Lightmap for .Net
I've been working on a new open source project called Lightmap that provides developers with a way to model their databases, in a database agnostic manor. This is done by creating migration objects that define what the table layout (along with other database objects) would look like. Lightmap supports several different ways of doing this - the following example shows just one.

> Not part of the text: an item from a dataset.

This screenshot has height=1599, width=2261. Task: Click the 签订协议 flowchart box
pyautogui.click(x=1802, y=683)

We'll use a couple different C# model classes to represent tables, related to each other.
Migrations
We'll use the following two classes as our table definitions.
public class User
{
public int UserId { get; set; }
public string Email { get; set; }
public int LockoutEnabled { get; set; }
public string PasswordHash { get; set; }
public string UserName { get; set; }
}
public class UserLogins
{
public string LoginProvider { get; set; }
public int ProviderId { get; set; }
public string ProviderDisplayName { get; set; }
public string UserId { get; set; }
}
Next we'll create our database model with an initial migration object.

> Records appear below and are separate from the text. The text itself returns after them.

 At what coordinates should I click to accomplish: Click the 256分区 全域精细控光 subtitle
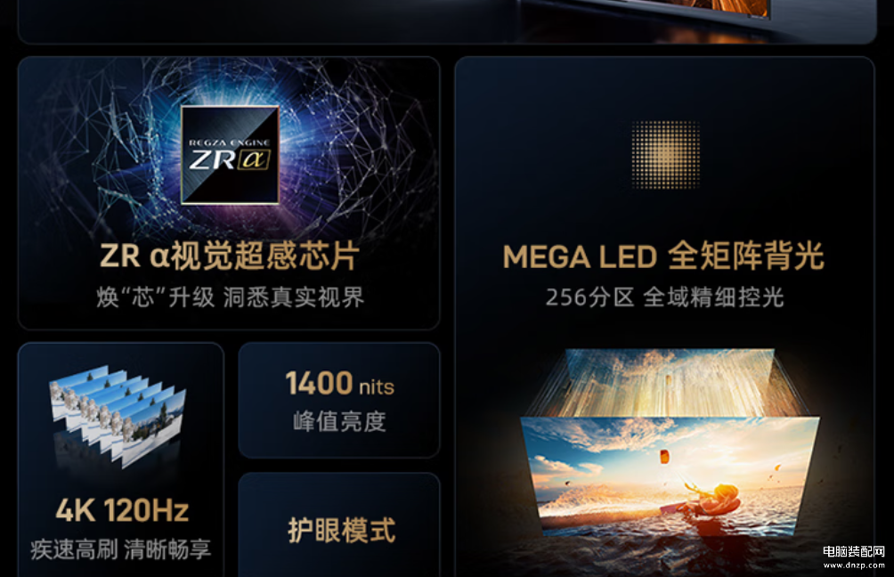point(665,297)
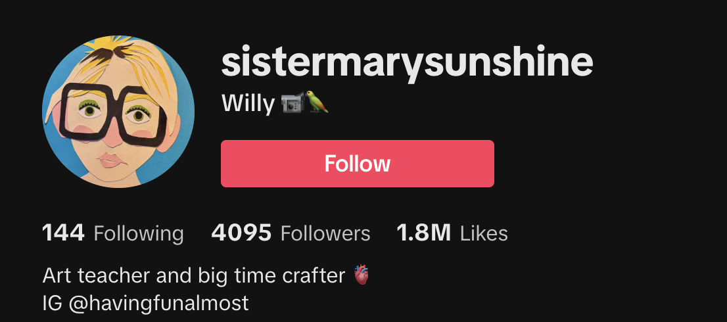Click the Willy display name
The image size is (727, 322).
(248, 103)
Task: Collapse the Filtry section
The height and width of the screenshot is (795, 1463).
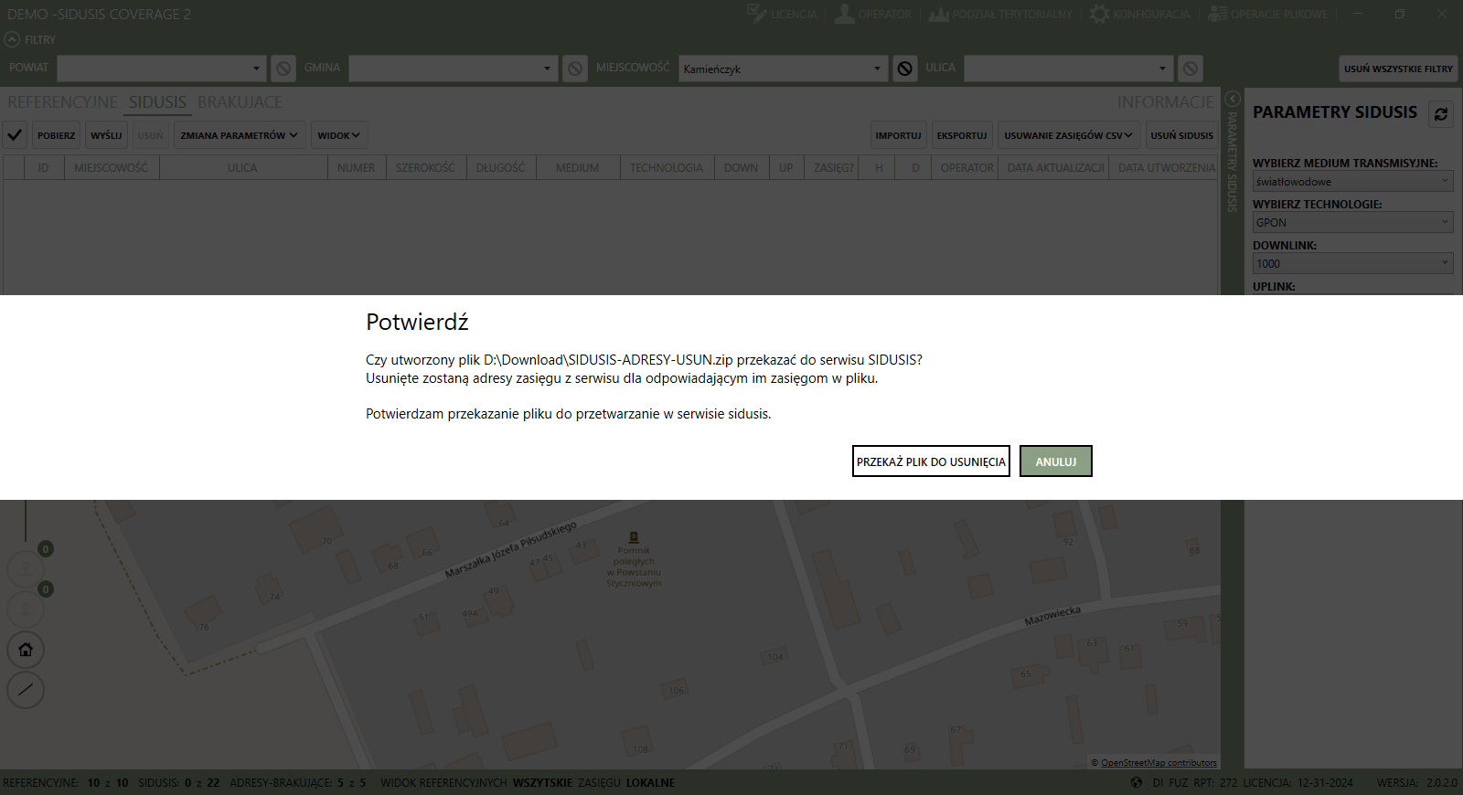Action: click(12, 39)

public class InitialMigration : IMigration
{
public InitialMigration(IDataModel dataModel) => this.DataModel = dataModel;
public IDataModel DataModel { get; }
public void Apply()
{
this.DataModel.AddTable<User>()
.AlterColumn(table => table.UserId).IsPrimaryKey();
this.DataModel.AddTable<UserLogin>()
.AlterColumn(table => table.ProviderId).IsPrimaryKey()
.WithForeignKey<User>(
(userTable, loginTable) => userTable.UserId == loginTable.UserId);
}
public void Revert() { } // Revert support not implemented yet.
}
The API is fairly straight forward, and has hook points for database provider specific implementations to expose additional constraints and database features via extension methods.
Wiring it up
To get it wired up in your application, you need to create an instance of the IDataModel
implementation, IDatabaseManager
implementation for the database of your choice, along with an instance of an IDatabaseMigrator
that works with your database.
Currently only Sqlite has working implementations. The Lightmap API and base feature set is still being developed; until it's stabilized, I won't be adding other databases myself. Sql Server and MySql are the next two I plan on supporting as soon as the API churn quiets down.

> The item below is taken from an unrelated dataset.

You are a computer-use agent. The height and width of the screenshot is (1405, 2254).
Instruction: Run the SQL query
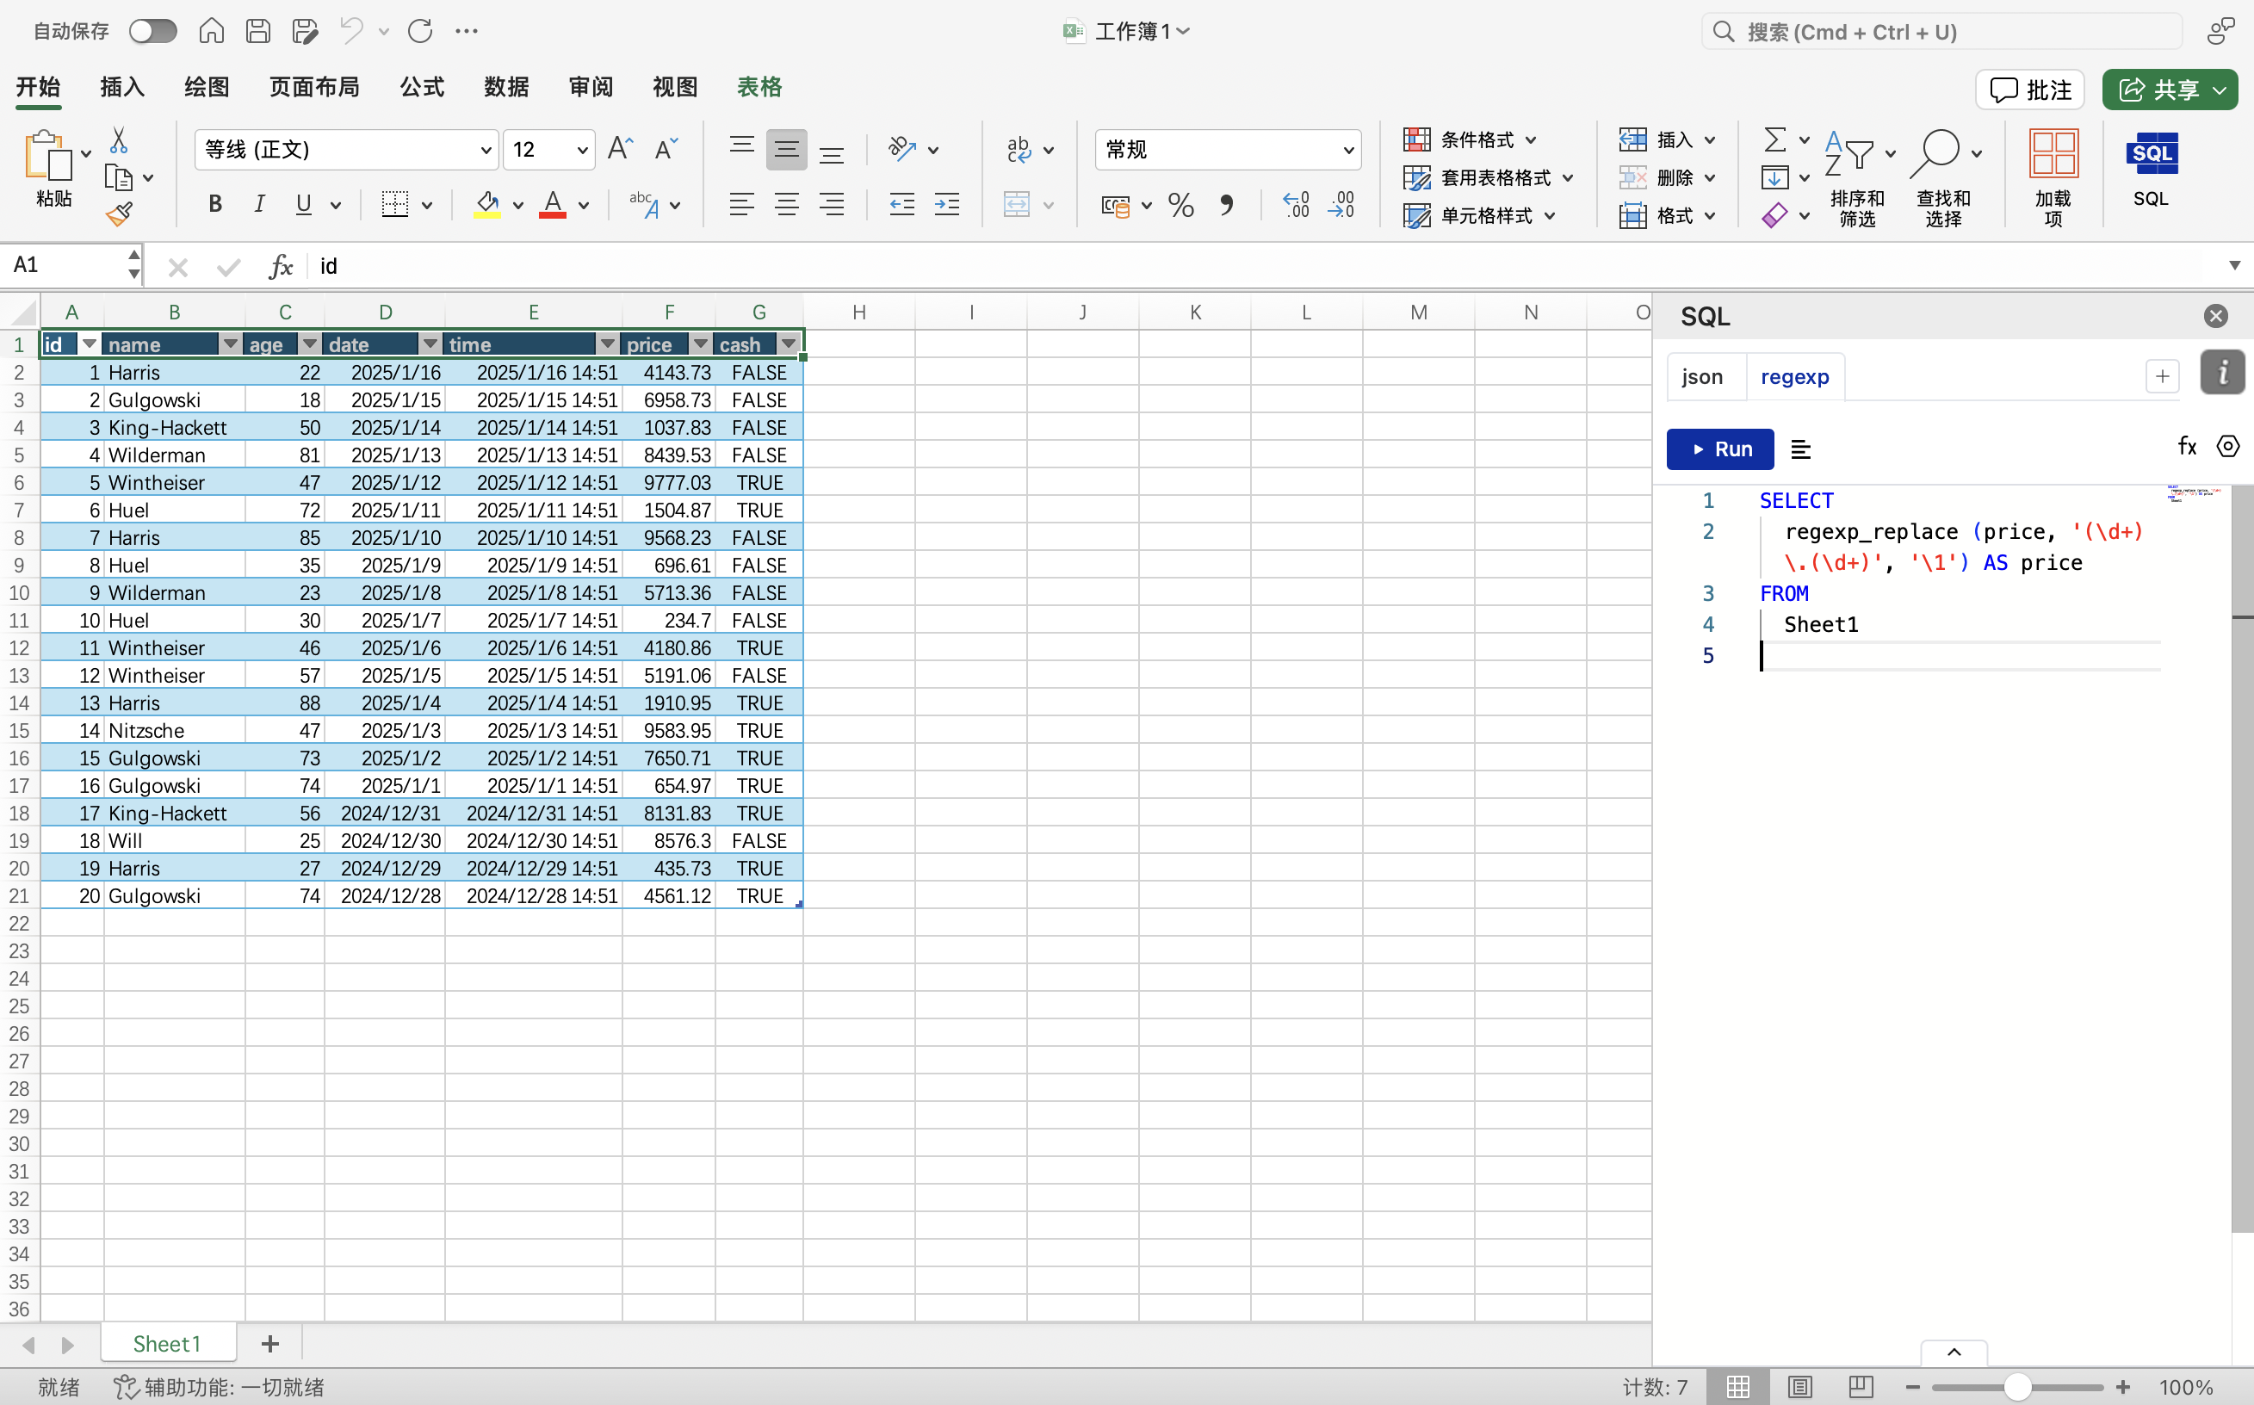pos(1720,449)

The wire up for Lightmap will be simplified in the future as well, for apps that use ASP.Net Core. For now, you would wire it all up manually like this:
IDataModel dataModel = new DataModel();
IDatabaseManager databaseManager = new SqliteDatabaseManager("MyDb", "Data Source=MyDb.sqlite");
IMigration migration = new InitialMigration(dataModel);
IDatabaseMigrator migrator = new SqliteMigrator(migration);
migrator.Apply(databaseManager);
Ideally, all you would have to do is use the ASP.Net Core middleware to wire this up. I'm thinking of something along the lines of:
appBuilder.UseLightmap(config => config.WithSqlite());
There will be additional things on the configuration callback instance that you can use to setup various options, like default schema names.
Wrapping up
The project is still under active development and isn't ready for a release yet. If anyone would like to take it for a spin, they can clone it from GitHub, compile and add it to their projects. It currently only runs on NetStandard 1.4. The target framework will probably change to NetStandard 2.0 when that ships and I'll also work towards supporting Net46 as well so that the library can run on Full Framework, Mono and Core.
I'm not to far out from having an initial beta shipped on NuGet.